I’d go ahead and install the bigsby. It’s a vintage guitar, but not all vintage guitars are collectible, and I’d take a working trem over a busted one anyway. Unless there’s a way to machine a new trem arm and use the existing bridge, I’d change it.


----------



## THRobinson (Jun 29, 2014)

Ya its at shame the arm is snapped off before where the arm attaches. Would need some metal fab skills that i don't have.

Super similar to the hondo, eveything except a small extra part under the tune-o-matic which may have been on the vibra at some point. I know 1 pot needs work and 1 pickup switch is dead... Was about to place an order at mouser.ca for some Bourns pots so may grab another 4.

My first guitar was like this with a brigsby, was a cherry Raven... Still hoping to find one cheap, just for nostalgia but meantime this will do. 

Any ideas of the paint? This old was it all nitro? Or was poly being used in the '70s?


----------



## troyhead (May 23, 2014)

If it's a great guitar that deserves to be left "original" then keep it original. But if it was never stellar to begin with, do what you can to make you want to play it!

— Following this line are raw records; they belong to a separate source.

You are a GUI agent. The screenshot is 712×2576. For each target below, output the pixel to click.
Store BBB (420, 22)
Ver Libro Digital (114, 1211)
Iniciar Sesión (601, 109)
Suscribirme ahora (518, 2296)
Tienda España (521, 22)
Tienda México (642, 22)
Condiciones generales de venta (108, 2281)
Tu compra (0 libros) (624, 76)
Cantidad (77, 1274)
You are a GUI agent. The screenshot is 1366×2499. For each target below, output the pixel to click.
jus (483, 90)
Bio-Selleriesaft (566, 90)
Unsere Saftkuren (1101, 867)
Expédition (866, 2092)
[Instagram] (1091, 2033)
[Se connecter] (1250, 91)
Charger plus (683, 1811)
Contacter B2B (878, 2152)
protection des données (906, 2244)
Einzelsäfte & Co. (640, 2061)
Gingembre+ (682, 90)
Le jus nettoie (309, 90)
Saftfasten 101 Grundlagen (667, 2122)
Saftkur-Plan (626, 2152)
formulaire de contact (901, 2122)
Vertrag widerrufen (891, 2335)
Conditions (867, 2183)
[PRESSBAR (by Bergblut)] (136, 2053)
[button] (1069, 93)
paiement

Think of it this way: If in 30 years you could have a Gibson SG from 2018, would you care if it was in original shape? Probably. What if it was an Epiphone SG Special? Probably not. Is yours like the Gibson equivalent of the 70's, or the budget model?

Some 70's Japanese stuff is so, so good (even though they are knock-offs... many were better than the originals made at the time), but not all of it is great. I think some Hondo guitars may have been plywood, which to me is a sign that it was never intended as a high-quality instrument. Look in the cavities and see if you can tell what it is made out of.


----------



## THRobinson (Jun 29, 2014)

Actually, one the sides through the translucent brown I can see that the core is indeed plywood.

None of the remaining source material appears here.